THE TASK —
For this exercise, retype the lines from the one that holds "Where should I" through the one that holds "You are a GUI" in the records below, both included, exactly and without pictures.

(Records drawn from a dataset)
* * * * * * * * *
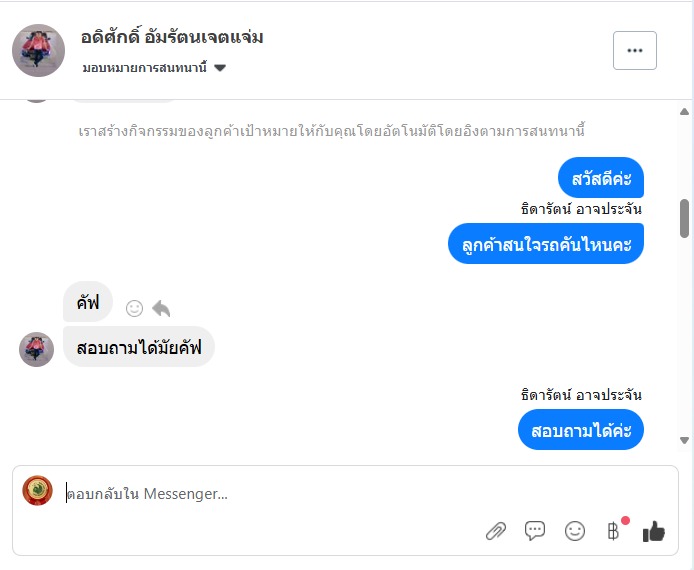Open the emoji picker in reply box
Screen dimensions: 694x570
(575, 531)
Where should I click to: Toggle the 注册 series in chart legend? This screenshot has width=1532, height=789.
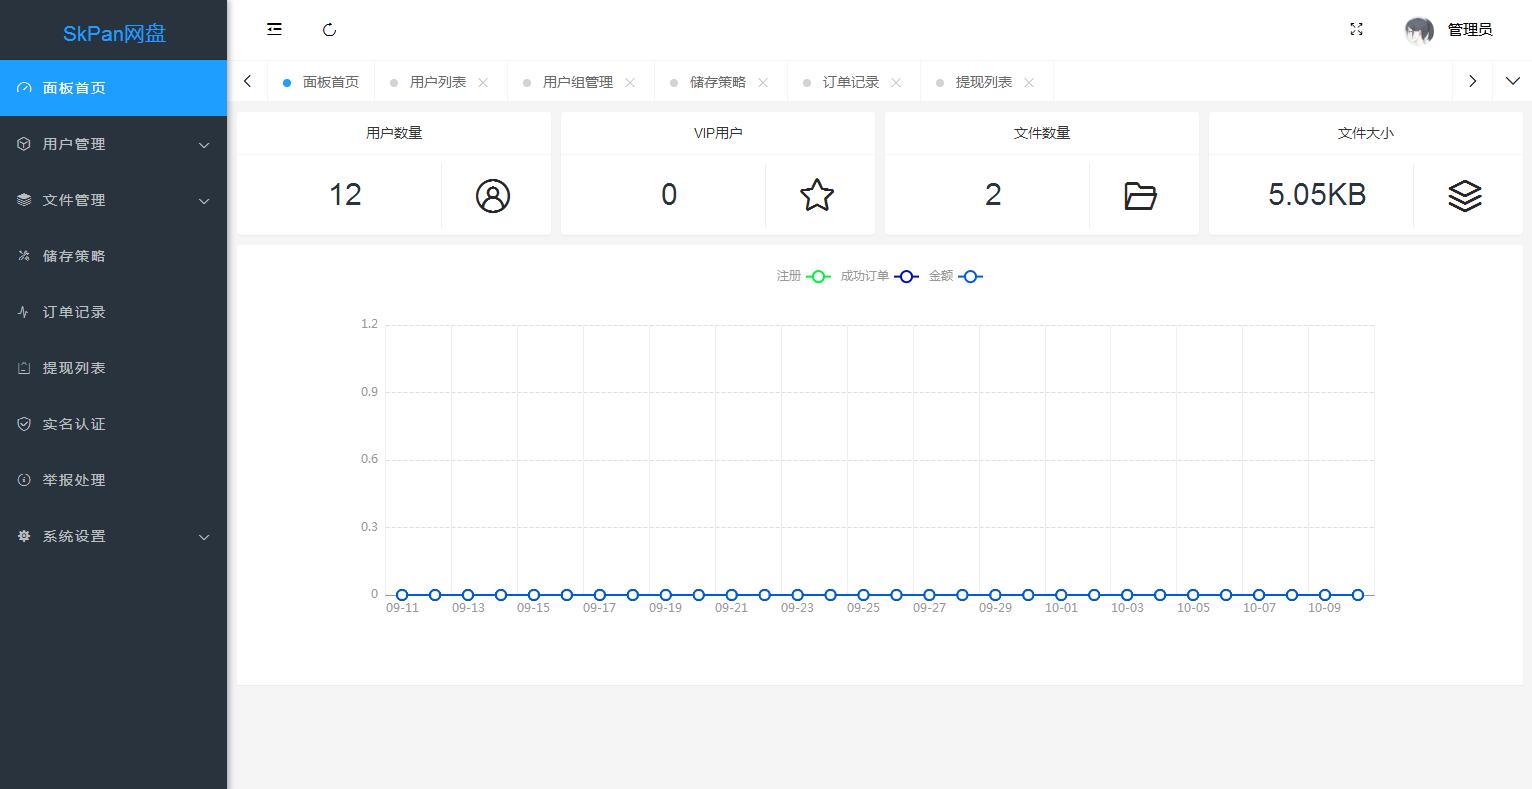coord(804,276)
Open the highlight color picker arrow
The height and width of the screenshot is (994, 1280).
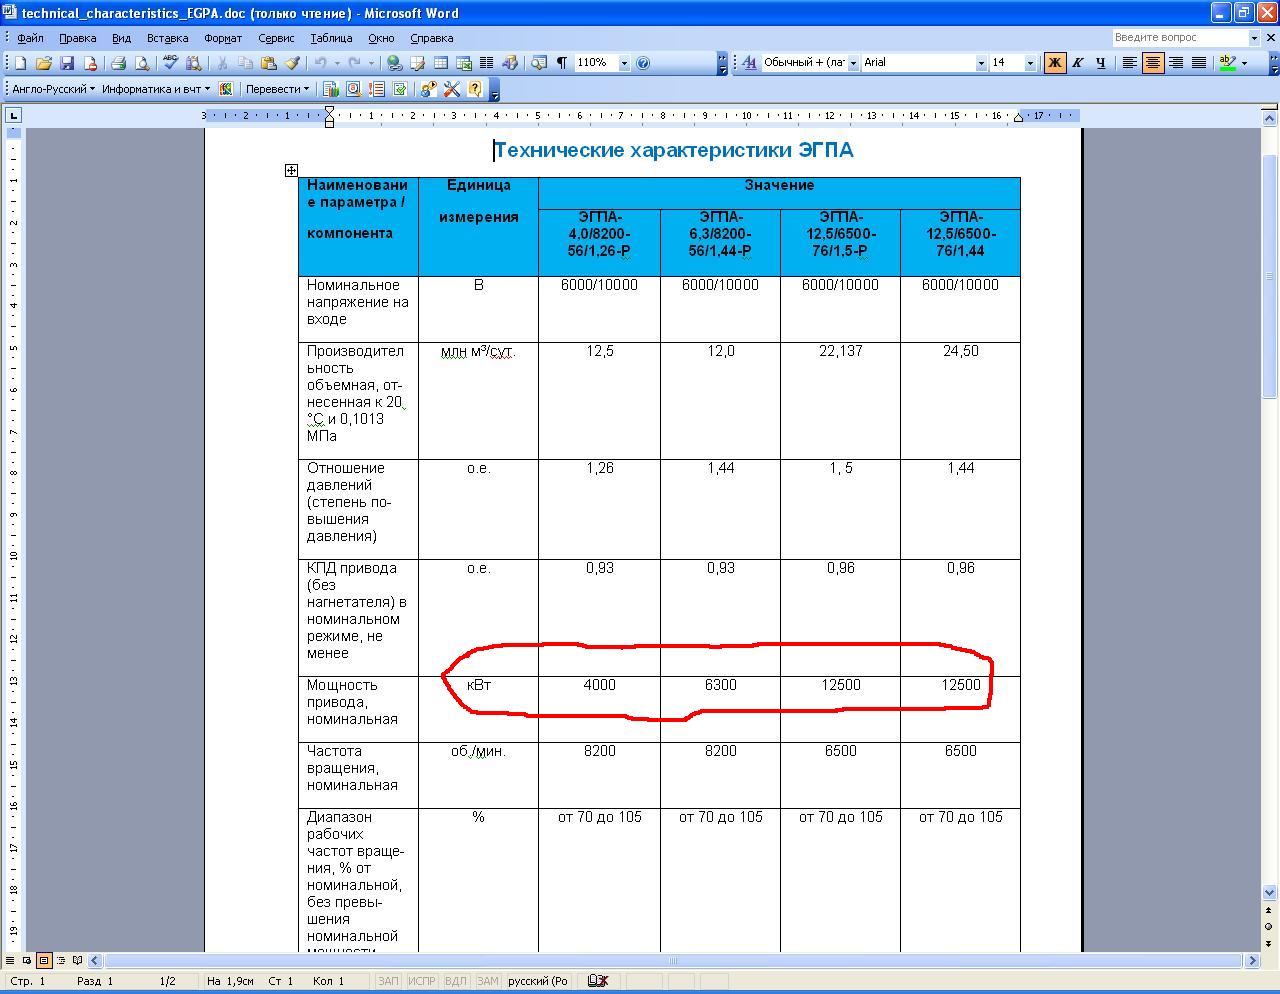1244,63
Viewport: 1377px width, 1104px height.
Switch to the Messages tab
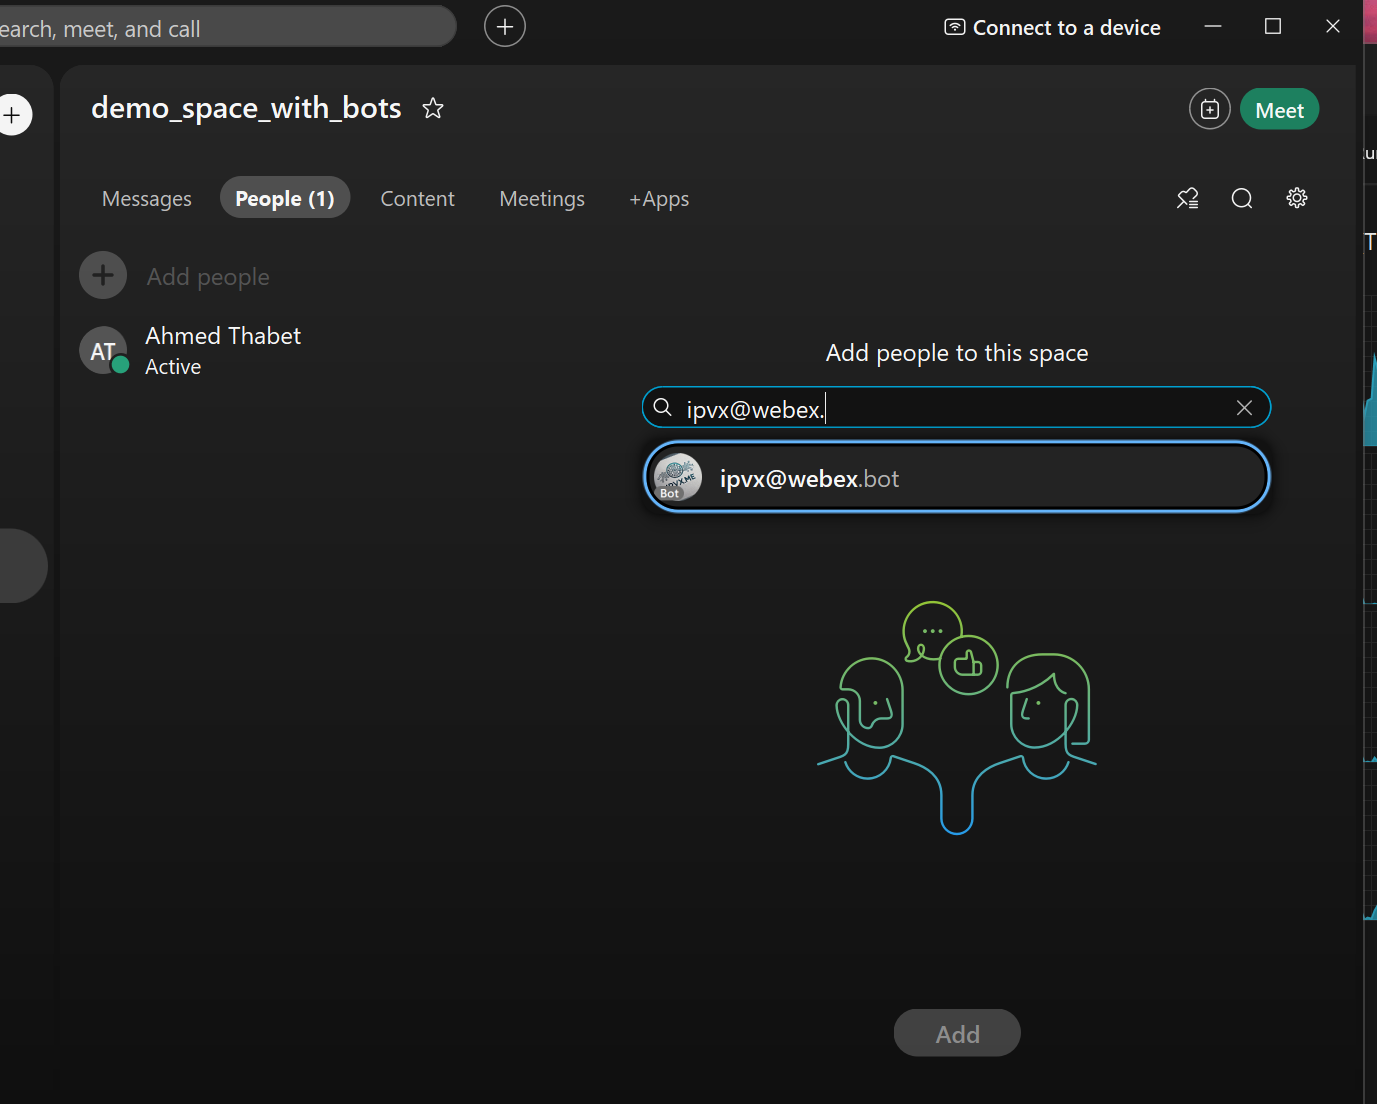click(x=147, y=199)
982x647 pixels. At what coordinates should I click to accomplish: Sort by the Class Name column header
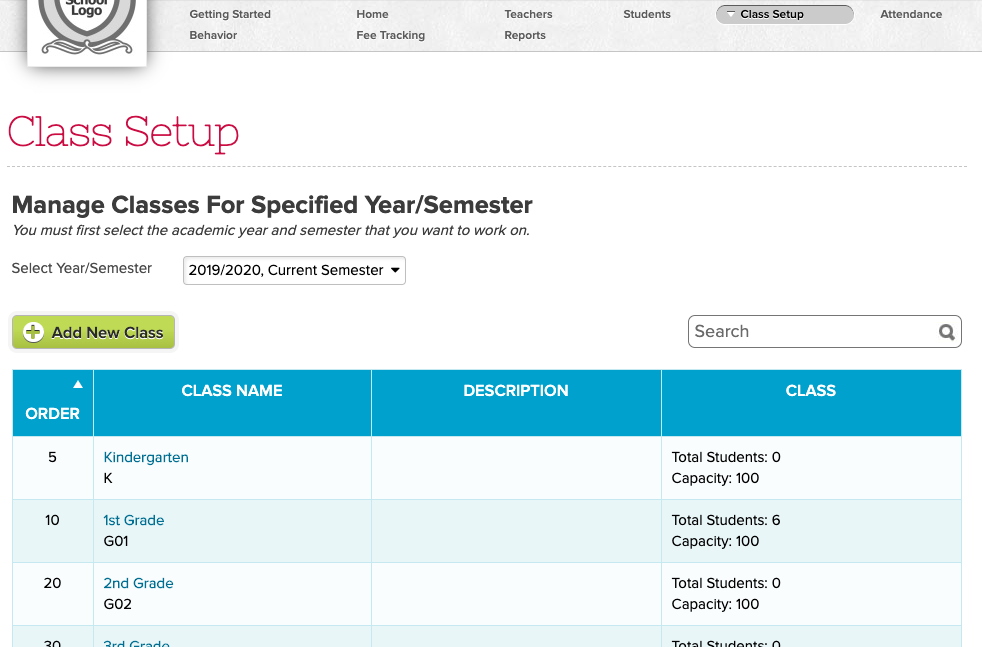tap(232, 391)
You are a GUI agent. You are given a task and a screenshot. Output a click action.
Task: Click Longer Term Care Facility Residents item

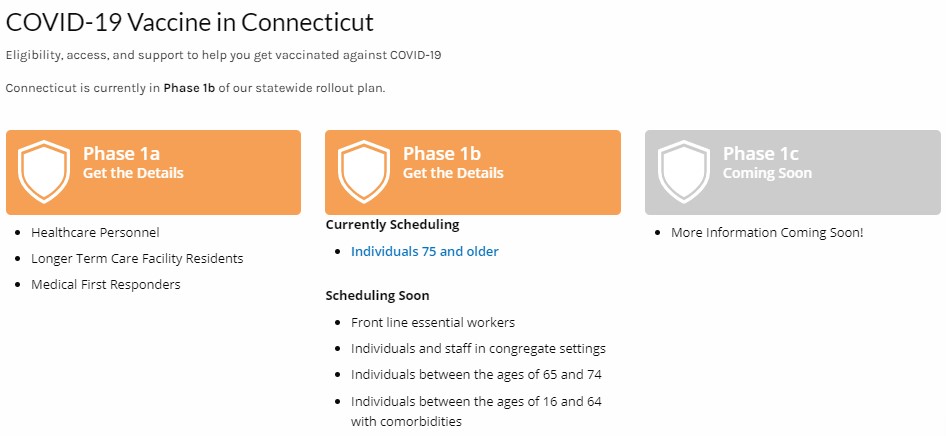click(x=137, y=259)
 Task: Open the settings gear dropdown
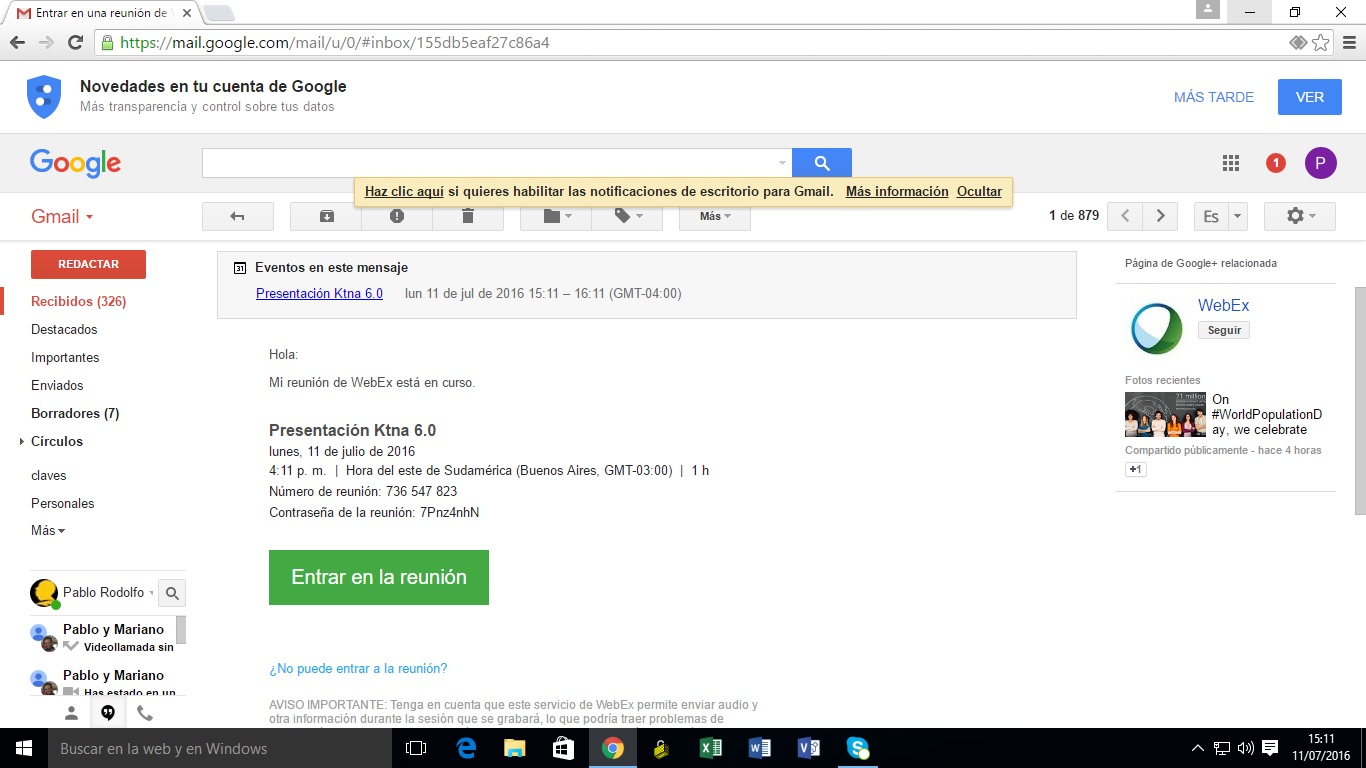tap(1299, 216)
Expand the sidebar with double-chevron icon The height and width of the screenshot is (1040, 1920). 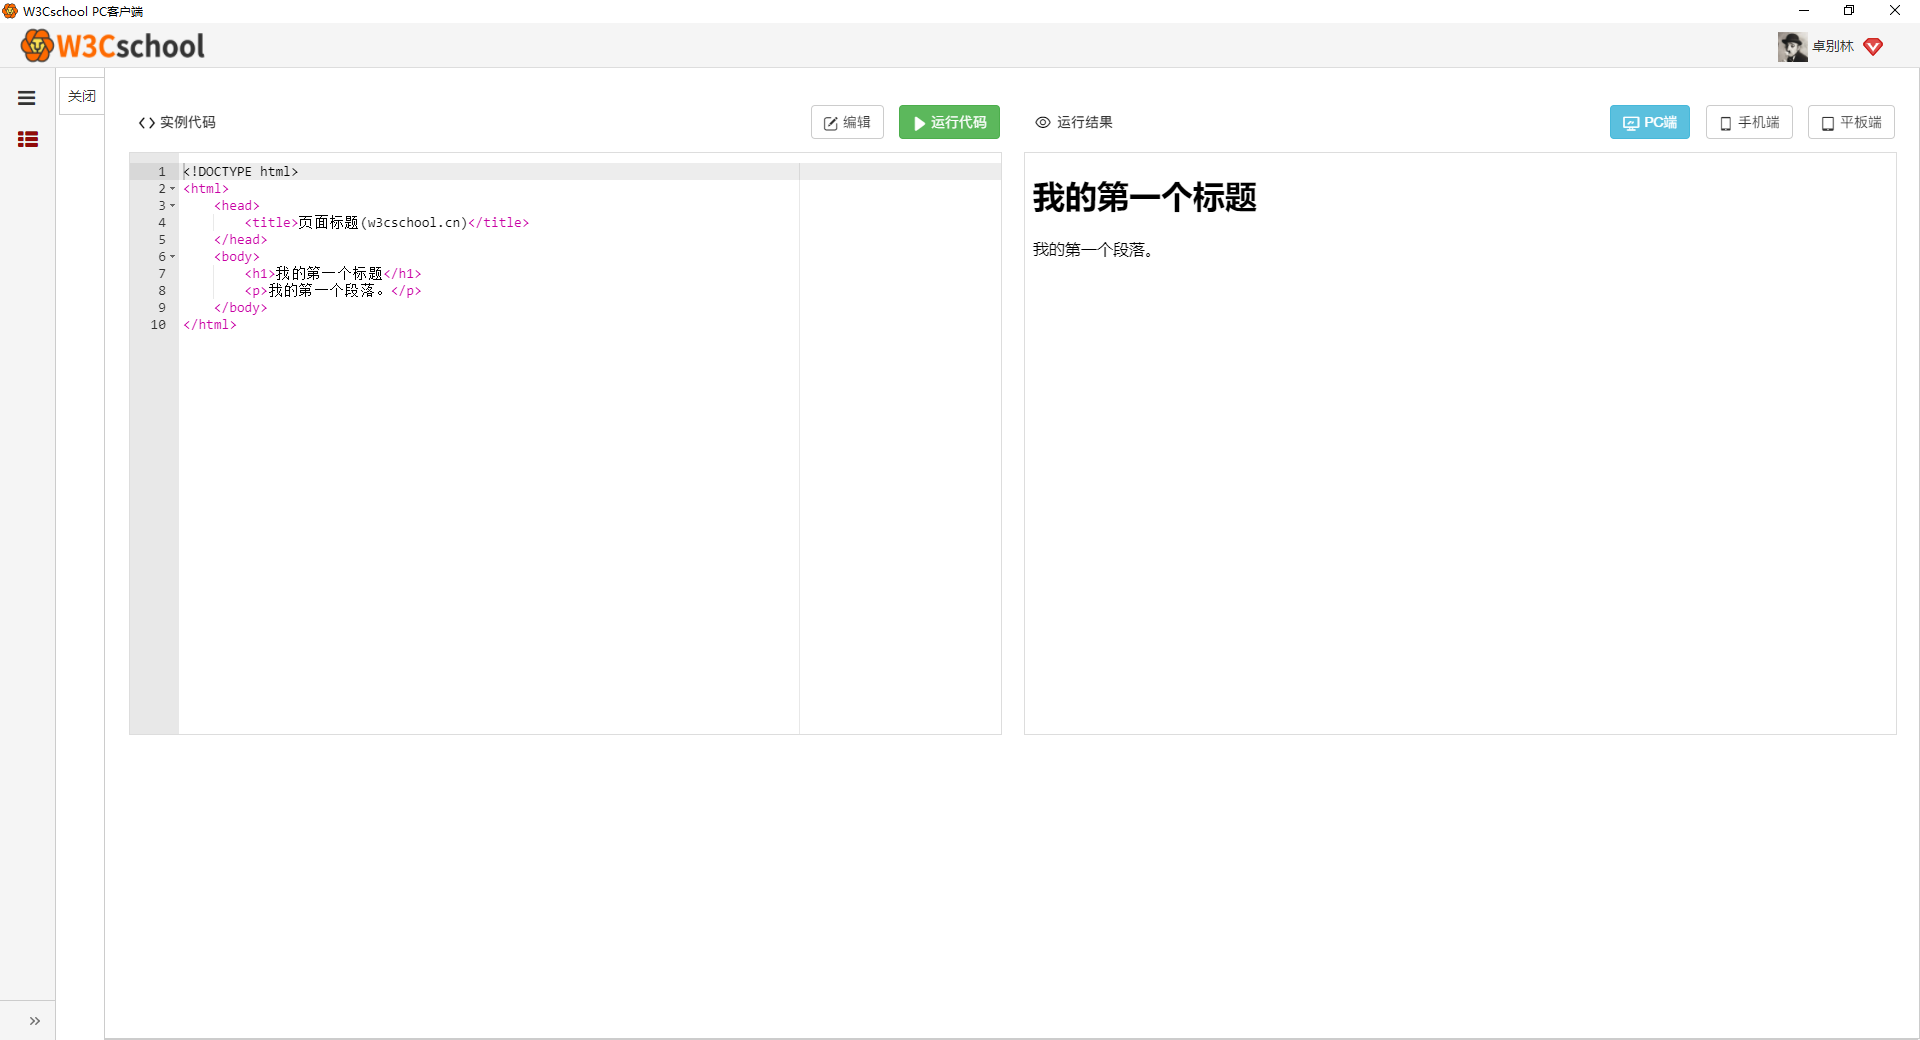pos(35,1021)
* * * * * * * * *
SOLUTION FOR THIS PROBLEM —
Where should I click to: Toggle the 注册 series in chart legend? This screenshot has width=1532, height=789.
coord(804,276)
Open the highlight color picker arrow
The height and width of the screenshot is (994, 1280).
1244,63
Viewport: 1377px width, 1104px height.
Switch to the Messages tab
click(x=147, y=199)
982x647 pixels. At what coordinates should I click to accomplish: Sort by the Class Name column header
tap(232, 391)
You are a GUI agent. You are given a task and a screenshot. Output a click action.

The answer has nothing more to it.